There are two types of project management tools that work with Salesforce – ones that integrate with the platform, using their own controls and establishing connections between Salesforce and their application, and ones that are applications that live inside the Salesforce ecosystem, adapting the common controls and leveraging the familiar tools that are part of the platform.
Below, we look at some of the most popular examples of each type as well as look at a tool that can elevate your project management to the next level.
Project Management Tools that Integrate with Salesforce
A number of project management tools in the market today stand separate from existing platforms like Salesforce. These applications allow users some flexibility with the outside tools that they can integrate with, perhaps offering connections not only to Salesforce but to accounting packages, time tracking and other business applications. One point to keep in mind when investigating tools that provide connections to outside applications – maintaining multiple integration points across your enterprise landscape can backfire, creating more work for your support teams, not less.

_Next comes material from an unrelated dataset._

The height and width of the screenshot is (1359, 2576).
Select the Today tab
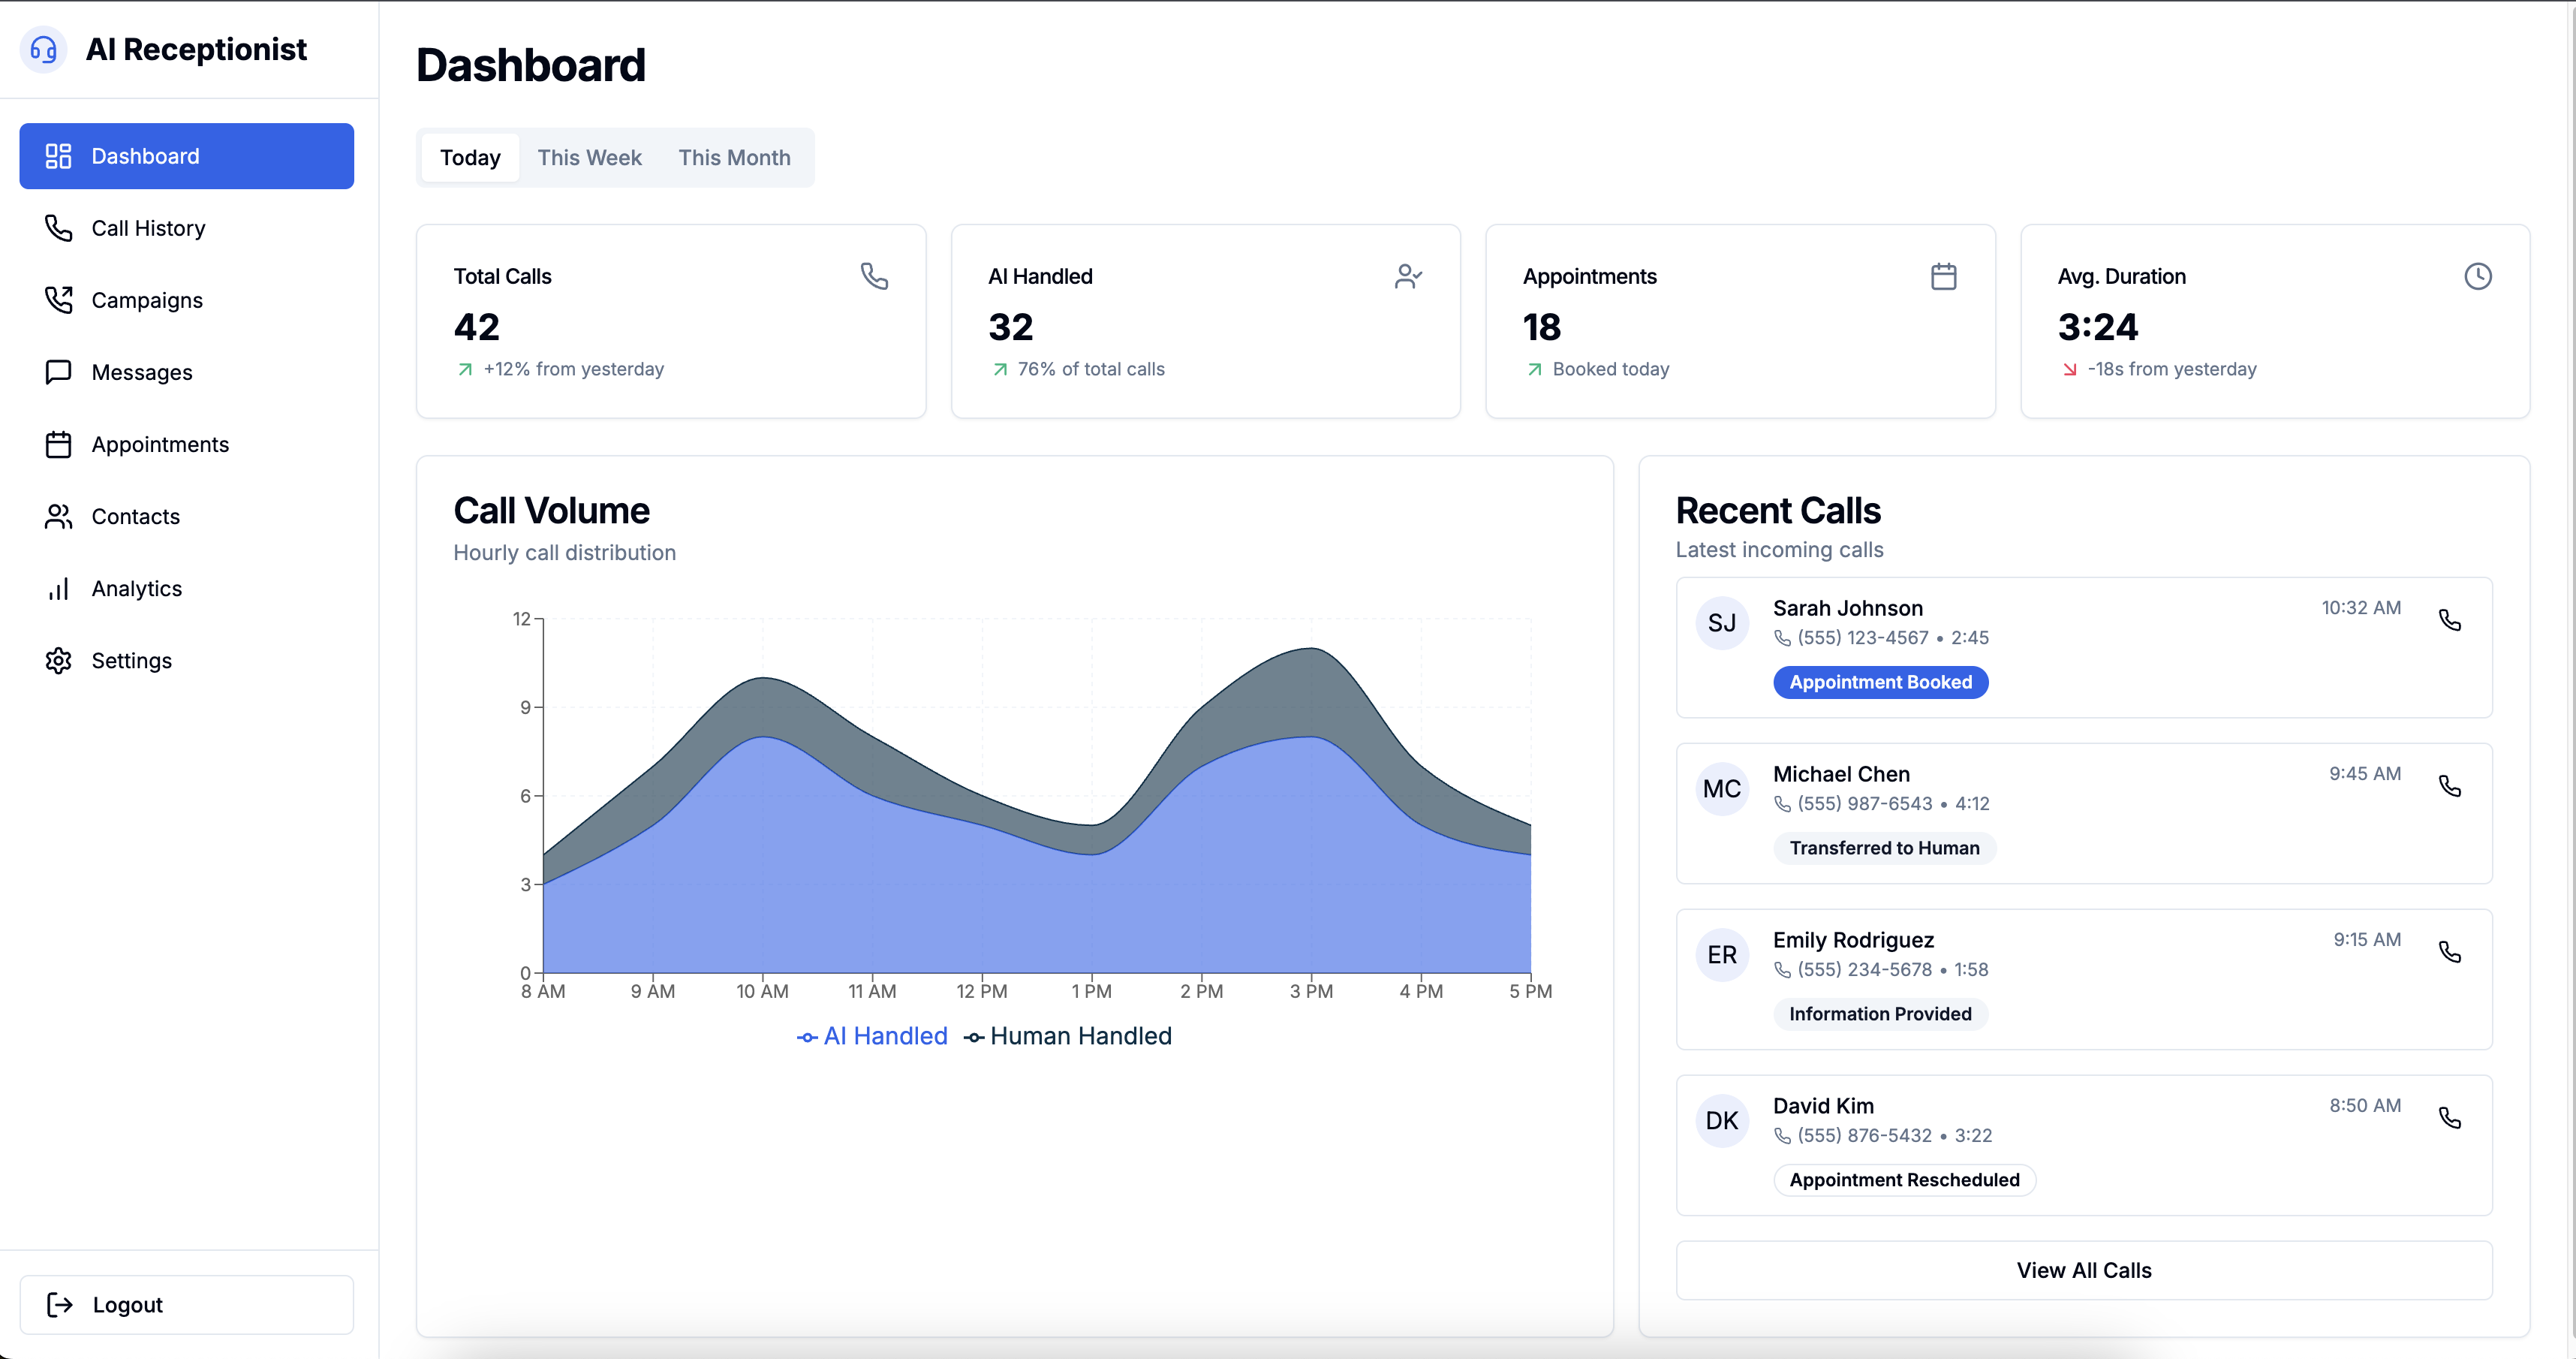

With these caveats in mind, you may still feel that a standalone solution will satisfy the requirements of your organization’s projects. Here are a few of the top contenders to consider that will integrate with Salesforce and a number of other applications as well.
Billing itself as “all in one collaboration software”, Wrike goes beyond project management, offering solutions for marketing, creative and product management teams in addition to the project management tools. While some companies may appreciate the range of tools available under one roof, others may find that they are only using a limited set of what’s available. The project management application itself, however, has all of the features you’d expect from the tool, including Gantt charts and resource management boards.
To integrate Wrike with Salesforce, you must request the integration instructions from the Wrike team through your Salesforce interface. Once set up, teams can be siloed but have access to project information. For Salesforce authorized users, Wrike tasks can be assigned and the status of tasks can be viewed all without leaving Salesforce. For project teams that don’t have Salesforce access, tasks can be worked on as assigned and updated within Wrike.